A world with stronger building structures, vegetables that grow faster, and more effective medical treatment - this is what nanotechnology has promised, and to some degree delivered.
Dr Saji George, a senior lecturer at Nanyang Polytechnic's School of Chemical and Life Sciences, wants to make sure these advantages are not negated by the tiny particles' harmful effects on humans.
Nanotechnology is the science and art of manipulating structures as small as a billionth of a metre, and harnessing the special properties they have at those scales.
Such particles are so tiny that it would take some 100,000 of them to make up the width of a human hair.
Being very tiny means the biological responses they induce in us are very different from those of the materials we are familiar with, and this could sometimes make them toxic to human health, said Dr George.
Gold, for example, is typically inert - it does not react with the human body even when swallowed.
At the nano scale, however, gold particles can penetrate the different layers of tissue barriers, and could become toxic. This happens with other nanomaterials as well, and there are growing concerns that nanoparticles could cause problems like organ damage and cancer.
This is why the 37-year-old is studying how nanomaterials interact with the human body, focusing on the use of nanomaterials in food and agriculture.
Growing up on a farm in Kerala, south India, Dr George was exposed to science and its relationship with agriculture from a young age. He describes his father as a farmer who had the outlook of a scientist.
"He would understand the pest or plant pathogen, and then find a remedy for that.
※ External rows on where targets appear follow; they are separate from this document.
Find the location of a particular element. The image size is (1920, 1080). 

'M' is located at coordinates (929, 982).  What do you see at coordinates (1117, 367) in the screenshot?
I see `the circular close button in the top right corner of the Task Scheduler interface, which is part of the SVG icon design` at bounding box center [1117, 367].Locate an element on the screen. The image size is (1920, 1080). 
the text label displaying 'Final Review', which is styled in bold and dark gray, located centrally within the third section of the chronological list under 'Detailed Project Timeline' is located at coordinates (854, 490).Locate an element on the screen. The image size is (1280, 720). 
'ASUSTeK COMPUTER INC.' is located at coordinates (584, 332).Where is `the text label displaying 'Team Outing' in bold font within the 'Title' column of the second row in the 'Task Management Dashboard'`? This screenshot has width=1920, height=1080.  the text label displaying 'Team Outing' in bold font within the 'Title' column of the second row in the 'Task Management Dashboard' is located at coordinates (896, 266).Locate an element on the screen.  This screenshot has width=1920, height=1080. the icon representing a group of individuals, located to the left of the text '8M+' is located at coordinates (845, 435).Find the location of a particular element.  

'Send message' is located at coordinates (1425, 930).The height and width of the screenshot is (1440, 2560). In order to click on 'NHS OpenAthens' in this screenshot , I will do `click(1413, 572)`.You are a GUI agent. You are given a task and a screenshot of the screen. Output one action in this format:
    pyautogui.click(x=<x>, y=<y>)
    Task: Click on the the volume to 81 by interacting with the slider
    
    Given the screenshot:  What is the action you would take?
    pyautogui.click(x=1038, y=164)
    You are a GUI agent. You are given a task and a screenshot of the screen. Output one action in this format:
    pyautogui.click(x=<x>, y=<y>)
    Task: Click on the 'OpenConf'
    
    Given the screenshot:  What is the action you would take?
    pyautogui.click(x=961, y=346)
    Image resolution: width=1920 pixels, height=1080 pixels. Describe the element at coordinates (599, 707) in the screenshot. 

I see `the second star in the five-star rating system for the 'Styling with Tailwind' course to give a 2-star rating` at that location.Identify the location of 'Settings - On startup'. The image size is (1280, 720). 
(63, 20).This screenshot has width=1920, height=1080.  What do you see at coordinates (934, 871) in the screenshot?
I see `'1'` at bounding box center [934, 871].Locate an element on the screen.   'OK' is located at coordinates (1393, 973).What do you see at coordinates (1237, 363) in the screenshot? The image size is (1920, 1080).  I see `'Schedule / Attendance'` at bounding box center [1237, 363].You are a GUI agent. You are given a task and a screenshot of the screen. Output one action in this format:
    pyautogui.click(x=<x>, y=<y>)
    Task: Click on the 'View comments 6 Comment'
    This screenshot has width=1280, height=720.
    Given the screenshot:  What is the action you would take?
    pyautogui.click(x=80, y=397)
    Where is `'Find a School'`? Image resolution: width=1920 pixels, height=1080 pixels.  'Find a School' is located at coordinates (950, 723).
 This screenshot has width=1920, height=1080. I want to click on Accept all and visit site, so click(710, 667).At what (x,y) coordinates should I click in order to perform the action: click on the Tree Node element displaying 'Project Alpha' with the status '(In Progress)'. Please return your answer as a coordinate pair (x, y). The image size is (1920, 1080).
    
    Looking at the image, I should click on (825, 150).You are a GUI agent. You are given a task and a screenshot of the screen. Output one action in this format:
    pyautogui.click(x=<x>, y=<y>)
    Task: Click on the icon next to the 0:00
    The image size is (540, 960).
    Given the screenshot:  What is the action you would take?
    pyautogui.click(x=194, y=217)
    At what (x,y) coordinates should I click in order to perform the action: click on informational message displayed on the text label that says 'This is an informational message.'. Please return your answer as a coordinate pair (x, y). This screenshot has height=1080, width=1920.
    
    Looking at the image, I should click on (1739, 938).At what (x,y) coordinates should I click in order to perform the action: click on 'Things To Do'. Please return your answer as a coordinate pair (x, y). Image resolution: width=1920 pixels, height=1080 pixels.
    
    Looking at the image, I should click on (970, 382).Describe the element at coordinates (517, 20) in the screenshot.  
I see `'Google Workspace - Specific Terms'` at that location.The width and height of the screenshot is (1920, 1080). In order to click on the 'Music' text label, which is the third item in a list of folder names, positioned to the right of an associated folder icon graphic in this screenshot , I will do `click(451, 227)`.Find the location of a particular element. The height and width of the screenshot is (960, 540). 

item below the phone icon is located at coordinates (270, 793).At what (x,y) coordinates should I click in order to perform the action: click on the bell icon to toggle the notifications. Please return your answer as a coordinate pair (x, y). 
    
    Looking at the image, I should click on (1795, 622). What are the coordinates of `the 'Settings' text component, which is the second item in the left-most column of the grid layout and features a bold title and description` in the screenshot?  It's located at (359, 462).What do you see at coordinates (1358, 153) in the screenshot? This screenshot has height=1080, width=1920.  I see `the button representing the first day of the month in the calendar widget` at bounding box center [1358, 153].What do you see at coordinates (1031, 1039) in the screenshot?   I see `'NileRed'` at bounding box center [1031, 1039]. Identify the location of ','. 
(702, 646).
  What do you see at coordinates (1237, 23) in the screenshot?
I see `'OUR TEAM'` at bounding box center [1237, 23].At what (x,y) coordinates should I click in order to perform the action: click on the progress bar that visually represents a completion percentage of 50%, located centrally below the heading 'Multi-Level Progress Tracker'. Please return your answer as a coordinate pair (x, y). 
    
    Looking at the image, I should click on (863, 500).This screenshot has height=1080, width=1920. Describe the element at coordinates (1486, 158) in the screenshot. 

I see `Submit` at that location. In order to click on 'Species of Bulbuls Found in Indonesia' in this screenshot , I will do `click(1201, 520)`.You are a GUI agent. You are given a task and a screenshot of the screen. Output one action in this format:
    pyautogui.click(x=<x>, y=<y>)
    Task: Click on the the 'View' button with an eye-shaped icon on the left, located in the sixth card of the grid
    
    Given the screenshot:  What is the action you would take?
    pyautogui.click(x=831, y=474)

His farm was always better than his neighbours' farms.
"So I knew if you understood the science behind a problem and found a way to solve it, you could make a difference," Dr George said.
His quest to understand nature and the environment has taken him from farm animals to microbiology, and now to nanotechnology.
He studies nanomaterials such as zinc oxide and titanium dioxide nanoparticles, which are found in personal care products and food, and used to enhance the growth of plants like corn.
His research projects include using nanomaterials to deliver a vaccine into fish gills, removing the need to inject them individually, and studying the nanomaterials in outdoor and indoor air.
"Whether we like it or not, we are now eating and breathing nanomaterials," he said.
Researchers estimate that people living in urban areas are each exposed to a trillion nanoparticles in their food every day.
Dr George believes that if you cannot avoid contact with nanomaterials, then what is most important is to make sure they are safe. To determine this, a person needs to consider both the toxicity of the material and his degree of exposure to it.
To this end, he and his team at Nanyang Polytechnic are developing a catalogue of nanomaterials with information on their potential applications and potential toxicity.
"We want to develop sustainable nanomaterials - both economic (economically viable) and safe."